___ Dokumentauszug

# Ihre Lieblingsmusik-Richtung?



## Administrator (17. Juli 2006)

Jetzt ist Ihre Meinung gefragt: Hier können Sie Ihren Kommentar zum Quickpoll veröffentlichen und mit  anderen Lesern darüber diskutieren.


----------



## annon11 (17. Juli 2006)

Goil,bin mal erster


----------



## Pedersen (17. Juli 2006)

annon11 am 17.07.2006 13:50 schrieb:
			
		

> Goil,bin mal erster



Toll, aber wo ist eigentlich Rock zur Auswahl?????


----------



## Jimini_Grillwurst (17. Juli 2006)

Pedersen am 17.07.2006 14:33 schrieb:
			
		

> Toll, aber wo ist eigentlich Rock zur Auswahl?????



Im Zweifelsfalle dann Hard-Rock / Metal *g*

MfG Jimini


----------



## memphis76 (17. Juli 2006)

Ich hör im Grunde mehrere Musikrichtungen gern. Derzeit steht bei mir allerdings Rhythm & Blues sowie Jazz    ganz oben auf der LIste ...

Gruß
Memphis


----------



## Herbboy (17. Juli 2006)

Jimini_Grillwurst am 17.07.2006 14:36 schrieb:
			
		

> Pedersen am 17.07.2006 14:33 schrieb:
> 
> 
> 
> ...




oder alternative / indie...  oder pop... zB sklipnot wäre pop *g*


nee, am besten man macht es am outfit fest: 


egitarre + verranztes outfit und halblangen haaren mit der hälfte der haare diagaonal übers gesicht gekämmt => alternative
egitarre + schönling/college-boy erscheinung => pop
egitarre + böse, düster => metal
egitarre + böse, düster UND schlanker opernsängering im anhang => gothic
egitarre + niedlich + dürr wie ein besenstiel + nervig => Tokio Hotel


----------



## DrVampir (18. Juli 2006)

______
___ Datensatzauszüge

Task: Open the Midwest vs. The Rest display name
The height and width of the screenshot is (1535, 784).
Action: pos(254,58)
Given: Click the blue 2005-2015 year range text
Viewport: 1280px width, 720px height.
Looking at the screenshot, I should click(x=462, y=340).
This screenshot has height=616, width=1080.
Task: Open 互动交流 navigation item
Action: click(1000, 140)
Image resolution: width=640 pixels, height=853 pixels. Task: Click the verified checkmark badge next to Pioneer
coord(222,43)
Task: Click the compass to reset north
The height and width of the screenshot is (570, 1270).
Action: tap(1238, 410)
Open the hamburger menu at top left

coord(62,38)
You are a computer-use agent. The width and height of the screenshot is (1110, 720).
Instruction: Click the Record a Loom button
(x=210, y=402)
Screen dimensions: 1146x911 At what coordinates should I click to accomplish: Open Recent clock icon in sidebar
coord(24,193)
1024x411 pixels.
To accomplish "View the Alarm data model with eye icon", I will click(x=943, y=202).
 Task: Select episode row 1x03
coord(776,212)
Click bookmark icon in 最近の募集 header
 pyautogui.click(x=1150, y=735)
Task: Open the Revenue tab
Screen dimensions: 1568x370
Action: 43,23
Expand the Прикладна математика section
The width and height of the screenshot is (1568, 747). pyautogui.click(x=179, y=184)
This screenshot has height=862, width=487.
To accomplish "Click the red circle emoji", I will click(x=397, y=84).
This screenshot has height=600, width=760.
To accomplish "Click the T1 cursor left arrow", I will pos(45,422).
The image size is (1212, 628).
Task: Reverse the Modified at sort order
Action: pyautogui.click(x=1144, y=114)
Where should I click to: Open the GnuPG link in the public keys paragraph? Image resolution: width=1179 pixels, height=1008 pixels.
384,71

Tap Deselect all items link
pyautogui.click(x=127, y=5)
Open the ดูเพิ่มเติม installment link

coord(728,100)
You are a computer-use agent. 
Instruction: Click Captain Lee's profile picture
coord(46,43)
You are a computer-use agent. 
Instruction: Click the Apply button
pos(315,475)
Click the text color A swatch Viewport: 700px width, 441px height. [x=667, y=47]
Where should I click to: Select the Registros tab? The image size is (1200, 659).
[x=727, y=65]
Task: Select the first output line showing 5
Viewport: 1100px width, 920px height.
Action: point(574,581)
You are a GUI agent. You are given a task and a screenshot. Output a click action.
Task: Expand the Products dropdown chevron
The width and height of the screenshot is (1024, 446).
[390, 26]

______

● **Die Aufgabe**
Setze den Forumsthread zur Lieblingsmusikrichtung an der Stelle fort, an der er aufhört. Die Auflistung steht in keinem Zusammenhang mit dem Forumsthread zur Lieblingsmusikrichtung.

● **Lösung der Aufgabe**
Na toll die beiden besten Musikrichtungen sind ma wieder nicht genannt...

Punk und Techno.. das hör ich eigentlich...


----------



## Worrel (18. Juli 2006)

Von dem, was hier angeboten wird, wohl am ehesten Alternative/Indie - obwohl ich keine Ahnung habe, ob das, was ich darunter verstehe, auch wirklich Alternative ist  

Wenn's dagewesen wäre, hätte ich jedenfalls ganz klar _Progressive Rock_ angekreutz, aber man kann ja nicht alles haben ....


----------



## Schweinepriester (18. Juli 2006)

Ich bin erstaunt wie eindeutig das Umfrage Ergebnis ist hät ich nicht gedacht....


----------



## doceddy (18. Juli 2006)

man sollte rnb und hiphop und so zu blackmusic zusammen tun


----------



## Jimini_Grillwurst (18. Juli 2006)

Schweinepriester am 18.07.2006 10:09 schrieb:
			
		

> Ich bin erstaunt wie eindeutig das Umfrage Ergebnis ist hät ich nicht gedacht....



Oh doch *g*

Aber wenn es nach mir ginge, müssten da noch mehr Subgenres rein...wobei man dann natürlich auch mehrere Sachen ankreuzen können müsste..
Black Metal
Thrash Metal
Death Metal
Power Metal
True Metal
Speed Metal
Grindcore
Splattercore
Porncore
und und und *g*

MfG Jimini


----------



## BABAJAGA (18. Juli 2006)

Herbboy am 17.07.2006 16:07 schrieb:
			
		

> egitarre + niedlich + dürr wie ein besenstiel + nervig => Tokio Hotel


Jetzt wissen wir auch unter welche Kategorie wir das kanadische kommerz Punk-Wunder einordnen.


----------



## Antlions (19. Juli 2006)

Jimini_Grillwurst am 18.07.2006 20:13 schrieb:
			
		

> Schweinepriester am 18.07.2006 10:09 schrieb:
> 
> 
> 
> ...



Aber mal ehrlich so ein Scheiß braucht doch kein Mensch. Die ganzen unter Kategorien


----------



## ich98 (22. Juli 2006)

Jimini_Grillwurst am 18.07.2006 20:13 schrieb:
			
		

> Oh doch *g*
> 
> Aber wenn es nach mir ginge, müssten da noch mehr Subgenres rein...wobei man dann natürlich auch mehrere Sachen ankreuzen können müsste..
> Black Metal
> ...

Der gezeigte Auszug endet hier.